[DOCUMENT EXTRACT]:
Hello,
A way to see this is with ?class
# OP's code
typeof(c(1,"2")) # "character"
d.f <- data.frame(C=c(1,"2"))
typeof(d.f$C) # "integer"
# And check the objects' classes
class(c(1,"2")) # "character"
class(d.f$C) # "factor"
Hope this helps,
Rui Barradas
?s 08:19 de 19/07/19, Peter Langfelder escreveu:> I think your character vector got converted to a factor. See ?options,
> section stringsAsFactors:
>
> ?stringsAsFactors?: The default setting for arguments of
> ?data.frame? and ?read.table?.
> The default is TRUE, so strings get converted to factors when building
> data frames.

[GIVEN EXERCISE 1]:
Set down, without alteration, the entries from the start through the line that contains "Downloads (434, 23)", including both the first line and that line.

[SOURCE MATERIAL]:
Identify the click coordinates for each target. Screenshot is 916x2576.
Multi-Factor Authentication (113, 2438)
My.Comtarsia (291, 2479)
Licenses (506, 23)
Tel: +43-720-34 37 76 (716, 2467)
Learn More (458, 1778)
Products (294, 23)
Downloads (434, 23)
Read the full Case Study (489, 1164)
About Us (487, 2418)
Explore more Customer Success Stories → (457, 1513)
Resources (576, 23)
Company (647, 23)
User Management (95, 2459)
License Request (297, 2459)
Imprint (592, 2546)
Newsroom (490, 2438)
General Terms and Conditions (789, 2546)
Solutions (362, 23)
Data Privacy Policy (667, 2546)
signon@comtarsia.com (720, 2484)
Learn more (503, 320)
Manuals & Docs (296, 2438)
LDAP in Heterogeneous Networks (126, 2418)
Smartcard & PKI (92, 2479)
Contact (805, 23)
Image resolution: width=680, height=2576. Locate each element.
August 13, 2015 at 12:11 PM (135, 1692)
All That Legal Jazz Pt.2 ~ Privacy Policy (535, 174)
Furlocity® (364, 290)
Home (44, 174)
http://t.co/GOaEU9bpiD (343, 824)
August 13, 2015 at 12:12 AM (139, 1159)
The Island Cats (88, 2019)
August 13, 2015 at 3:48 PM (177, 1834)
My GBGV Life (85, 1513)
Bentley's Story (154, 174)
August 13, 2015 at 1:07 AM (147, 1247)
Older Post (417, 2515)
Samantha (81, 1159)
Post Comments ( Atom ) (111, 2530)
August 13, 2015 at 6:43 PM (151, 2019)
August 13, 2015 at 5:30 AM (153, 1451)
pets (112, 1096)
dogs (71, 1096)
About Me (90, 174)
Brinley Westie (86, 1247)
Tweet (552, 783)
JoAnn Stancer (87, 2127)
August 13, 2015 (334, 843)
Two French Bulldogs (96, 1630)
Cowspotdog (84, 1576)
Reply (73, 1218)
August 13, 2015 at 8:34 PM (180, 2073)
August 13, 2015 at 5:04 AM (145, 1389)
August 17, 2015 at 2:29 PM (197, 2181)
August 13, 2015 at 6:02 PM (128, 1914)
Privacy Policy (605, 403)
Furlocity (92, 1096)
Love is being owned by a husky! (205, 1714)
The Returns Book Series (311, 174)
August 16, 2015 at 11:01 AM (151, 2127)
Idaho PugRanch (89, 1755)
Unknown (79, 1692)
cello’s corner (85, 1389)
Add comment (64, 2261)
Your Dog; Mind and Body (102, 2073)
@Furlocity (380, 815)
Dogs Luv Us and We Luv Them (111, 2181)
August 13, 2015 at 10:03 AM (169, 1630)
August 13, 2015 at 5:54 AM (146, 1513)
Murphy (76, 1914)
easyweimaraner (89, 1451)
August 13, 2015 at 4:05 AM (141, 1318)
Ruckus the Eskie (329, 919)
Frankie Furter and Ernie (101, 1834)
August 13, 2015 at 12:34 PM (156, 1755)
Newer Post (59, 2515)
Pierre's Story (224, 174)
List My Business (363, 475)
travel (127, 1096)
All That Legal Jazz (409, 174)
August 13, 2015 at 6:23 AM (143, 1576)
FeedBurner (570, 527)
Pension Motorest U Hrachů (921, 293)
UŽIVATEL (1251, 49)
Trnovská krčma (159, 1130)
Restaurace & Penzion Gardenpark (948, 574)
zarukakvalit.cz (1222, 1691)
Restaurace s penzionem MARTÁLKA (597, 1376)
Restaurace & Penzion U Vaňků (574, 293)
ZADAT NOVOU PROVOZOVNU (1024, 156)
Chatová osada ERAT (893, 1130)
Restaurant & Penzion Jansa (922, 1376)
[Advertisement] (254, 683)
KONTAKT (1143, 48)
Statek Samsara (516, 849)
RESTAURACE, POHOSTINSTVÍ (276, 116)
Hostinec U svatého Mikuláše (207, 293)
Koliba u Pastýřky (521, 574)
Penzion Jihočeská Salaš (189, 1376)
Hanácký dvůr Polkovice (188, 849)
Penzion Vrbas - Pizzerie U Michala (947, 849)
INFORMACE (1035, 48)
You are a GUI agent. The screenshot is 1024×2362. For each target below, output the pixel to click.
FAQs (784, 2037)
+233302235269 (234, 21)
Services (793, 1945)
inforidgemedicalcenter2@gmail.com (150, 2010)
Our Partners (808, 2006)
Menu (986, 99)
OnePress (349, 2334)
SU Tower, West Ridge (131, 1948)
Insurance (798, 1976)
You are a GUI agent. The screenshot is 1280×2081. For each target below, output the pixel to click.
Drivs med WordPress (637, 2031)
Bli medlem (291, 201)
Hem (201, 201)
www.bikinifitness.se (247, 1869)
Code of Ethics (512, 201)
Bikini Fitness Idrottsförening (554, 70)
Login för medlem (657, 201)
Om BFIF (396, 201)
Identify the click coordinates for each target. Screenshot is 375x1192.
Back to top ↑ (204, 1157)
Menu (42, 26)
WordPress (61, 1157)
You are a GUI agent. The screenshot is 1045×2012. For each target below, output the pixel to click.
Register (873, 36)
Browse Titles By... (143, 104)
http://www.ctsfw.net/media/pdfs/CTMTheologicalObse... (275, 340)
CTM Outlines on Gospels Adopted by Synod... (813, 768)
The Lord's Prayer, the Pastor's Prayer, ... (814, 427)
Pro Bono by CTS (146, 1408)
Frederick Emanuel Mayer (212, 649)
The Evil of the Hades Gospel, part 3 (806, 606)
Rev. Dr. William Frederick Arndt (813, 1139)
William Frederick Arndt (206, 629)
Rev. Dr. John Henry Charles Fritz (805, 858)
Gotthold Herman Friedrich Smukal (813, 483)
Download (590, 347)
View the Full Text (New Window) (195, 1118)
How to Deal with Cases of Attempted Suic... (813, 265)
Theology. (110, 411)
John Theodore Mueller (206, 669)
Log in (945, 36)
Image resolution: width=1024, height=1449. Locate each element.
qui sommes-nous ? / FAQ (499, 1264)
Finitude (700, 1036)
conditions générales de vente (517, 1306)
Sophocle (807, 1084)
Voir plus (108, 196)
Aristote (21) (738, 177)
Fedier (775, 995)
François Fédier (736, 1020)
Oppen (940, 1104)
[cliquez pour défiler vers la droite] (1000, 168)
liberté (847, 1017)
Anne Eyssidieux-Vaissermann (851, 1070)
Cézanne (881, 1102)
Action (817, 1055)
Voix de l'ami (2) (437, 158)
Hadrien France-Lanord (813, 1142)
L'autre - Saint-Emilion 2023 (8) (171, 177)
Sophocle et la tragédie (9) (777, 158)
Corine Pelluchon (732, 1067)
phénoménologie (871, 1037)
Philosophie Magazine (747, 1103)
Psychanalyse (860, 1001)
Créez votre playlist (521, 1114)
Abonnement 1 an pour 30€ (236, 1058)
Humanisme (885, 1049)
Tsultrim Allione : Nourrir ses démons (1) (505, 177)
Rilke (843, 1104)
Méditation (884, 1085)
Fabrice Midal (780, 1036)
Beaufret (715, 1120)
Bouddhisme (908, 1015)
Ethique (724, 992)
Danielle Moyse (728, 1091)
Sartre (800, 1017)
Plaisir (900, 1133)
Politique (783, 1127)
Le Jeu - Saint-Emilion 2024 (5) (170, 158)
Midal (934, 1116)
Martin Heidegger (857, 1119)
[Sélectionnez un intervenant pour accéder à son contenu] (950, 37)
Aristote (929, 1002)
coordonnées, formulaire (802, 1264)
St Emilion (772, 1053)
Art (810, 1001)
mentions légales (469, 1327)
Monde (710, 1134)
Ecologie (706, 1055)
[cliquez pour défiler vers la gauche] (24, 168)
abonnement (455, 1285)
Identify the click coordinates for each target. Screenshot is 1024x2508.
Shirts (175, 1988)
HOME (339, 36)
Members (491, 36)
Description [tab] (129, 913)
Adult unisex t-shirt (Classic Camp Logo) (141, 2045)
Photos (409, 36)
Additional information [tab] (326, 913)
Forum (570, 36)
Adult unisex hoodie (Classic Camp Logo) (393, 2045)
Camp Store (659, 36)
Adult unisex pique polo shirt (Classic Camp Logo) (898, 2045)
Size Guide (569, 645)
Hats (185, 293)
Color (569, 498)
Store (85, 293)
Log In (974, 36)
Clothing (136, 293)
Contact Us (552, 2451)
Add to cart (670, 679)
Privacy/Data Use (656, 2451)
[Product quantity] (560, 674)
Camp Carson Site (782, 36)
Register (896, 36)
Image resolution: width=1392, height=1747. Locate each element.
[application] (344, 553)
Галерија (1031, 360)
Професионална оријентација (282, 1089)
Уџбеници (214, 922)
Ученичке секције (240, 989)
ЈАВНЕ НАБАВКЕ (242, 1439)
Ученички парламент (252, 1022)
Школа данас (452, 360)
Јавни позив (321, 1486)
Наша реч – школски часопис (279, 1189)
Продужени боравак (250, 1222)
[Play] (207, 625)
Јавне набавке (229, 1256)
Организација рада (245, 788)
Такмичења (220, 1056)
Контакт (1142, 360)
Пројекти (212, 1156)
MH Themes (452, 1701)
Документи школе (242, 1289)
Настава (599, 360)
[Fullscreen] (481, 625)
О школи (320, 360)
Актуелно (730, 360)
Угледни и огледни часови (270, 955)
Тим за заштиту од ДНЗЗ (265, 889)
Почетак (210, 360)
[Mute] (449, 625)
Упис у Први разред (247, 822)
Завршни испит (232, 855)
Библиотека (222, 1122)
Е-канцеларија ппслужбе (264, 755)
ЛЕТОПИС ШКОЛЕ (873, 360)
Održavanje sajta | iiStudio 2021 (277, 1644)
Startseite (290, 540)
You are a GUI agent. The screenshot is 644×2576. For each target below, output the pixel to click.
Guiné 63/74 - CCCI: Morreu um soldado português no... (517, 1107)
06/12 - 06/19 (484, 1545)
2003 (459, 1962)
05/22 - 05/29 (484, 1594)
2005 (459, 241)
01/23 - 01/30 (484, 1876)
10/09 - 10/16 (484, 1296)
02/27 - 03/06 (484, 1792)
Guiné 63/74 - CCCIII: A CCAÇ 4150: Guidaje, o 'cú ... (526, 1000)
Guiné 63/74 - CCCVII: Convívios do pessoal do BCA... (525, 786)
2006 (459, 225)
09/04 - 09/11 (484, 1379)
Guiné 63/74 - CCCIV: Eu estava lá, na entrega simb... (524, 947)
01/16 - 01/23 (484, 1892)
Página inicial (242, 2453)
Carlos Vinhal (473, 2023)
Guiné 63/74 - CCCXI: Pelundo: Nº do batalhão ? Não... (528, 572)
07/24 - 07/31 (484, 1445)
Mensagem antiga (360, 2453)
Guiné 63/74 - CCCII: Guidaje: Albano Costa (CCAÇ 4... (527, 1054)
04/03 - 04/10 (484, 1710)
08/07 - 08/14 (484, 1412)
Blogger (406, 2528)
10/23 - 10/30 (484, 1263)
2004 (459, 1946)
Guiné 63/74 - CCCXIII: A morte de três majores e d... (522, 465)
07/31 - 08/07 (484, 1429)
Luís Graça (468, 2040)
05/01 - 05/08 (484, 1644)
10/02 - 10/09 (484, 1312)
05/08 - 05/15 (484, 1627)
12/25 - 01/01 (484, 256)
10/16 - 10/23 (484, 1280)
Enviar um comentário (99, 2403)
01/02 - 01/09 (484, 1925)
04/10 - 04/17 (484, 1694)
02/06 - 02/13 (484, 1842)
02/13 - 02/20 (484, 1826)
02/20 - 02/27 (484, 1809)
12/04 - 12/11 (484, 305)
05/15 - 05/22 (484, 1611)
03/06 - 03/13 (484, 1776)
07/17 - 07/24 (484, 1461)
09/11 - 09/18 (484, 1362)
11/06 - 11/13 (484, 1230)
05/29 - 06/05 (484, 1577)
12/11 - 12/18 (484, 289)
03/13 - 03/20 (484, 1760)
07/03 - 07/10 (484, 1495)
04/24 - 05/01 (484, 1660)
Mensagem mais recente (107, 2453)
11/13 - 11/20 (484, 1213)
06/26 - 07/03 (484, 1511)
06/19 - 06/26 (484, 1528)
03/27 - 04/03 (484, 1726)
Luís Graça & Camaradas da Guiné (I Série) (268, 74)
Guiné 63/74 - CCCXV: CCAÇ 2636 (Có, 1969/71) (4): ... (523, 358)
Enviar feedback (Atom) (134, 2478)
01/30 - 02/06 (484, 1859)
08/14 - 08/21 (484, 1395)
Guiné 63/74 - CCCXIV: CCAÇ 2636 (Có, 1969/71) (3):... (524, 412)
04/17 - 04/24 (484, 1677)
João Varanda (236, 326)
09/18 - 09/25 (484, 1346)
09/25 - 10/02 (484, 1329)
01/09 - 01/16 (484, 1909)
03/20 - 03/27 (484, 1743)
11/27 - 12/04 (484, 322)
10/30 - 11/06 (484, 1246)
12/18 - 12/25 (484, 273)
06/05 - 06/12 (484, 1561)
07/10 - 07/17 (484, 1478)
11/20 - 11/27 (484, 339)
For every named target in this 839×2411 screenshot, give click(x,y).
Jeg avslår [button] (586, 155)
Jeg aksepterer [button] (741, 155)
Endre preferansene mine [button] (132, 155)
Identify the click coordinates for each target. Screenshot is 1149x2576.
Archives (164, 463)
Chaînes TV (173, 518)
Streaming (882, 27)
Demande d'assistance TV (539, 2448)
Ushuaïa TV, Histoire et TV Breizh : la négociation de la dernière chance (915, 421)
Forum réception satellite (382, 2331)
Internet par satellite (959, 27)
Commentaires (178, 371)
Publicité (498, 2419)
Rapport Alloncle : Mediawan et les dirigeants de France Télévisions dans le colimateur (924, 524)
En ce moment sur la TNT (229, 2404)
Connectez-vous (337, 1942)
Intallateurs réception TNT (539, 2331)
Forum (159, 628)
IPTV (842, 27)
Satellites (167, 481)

[GIVEN EXERCISE 2]:
According to the message about the R data frame, why does class(d.f$C) return "factor" instead of "character"? Explain in one to three sentences.

[TASK ANSWER 1]:
Identify the click coordinates for each target. Screenshot is 916x2576.
Multi-Factor Authentication (113, 2438)
My.Comtarsia (291, 2479)
Licenses (506, 23)
Tel: +43-720-34 37 76 (716, 2467)
Learn More (458, 1778)
Products (294, 23)
Downloads (434, 23)

[TASK ANSWER 2]:
The character vector was converted to a factor when the data frame was built. The stringsAsFactors setting, which supplies the default for the arguments of data.frame and read.table, is TRUE by default, so strings become factors when a data frame is built.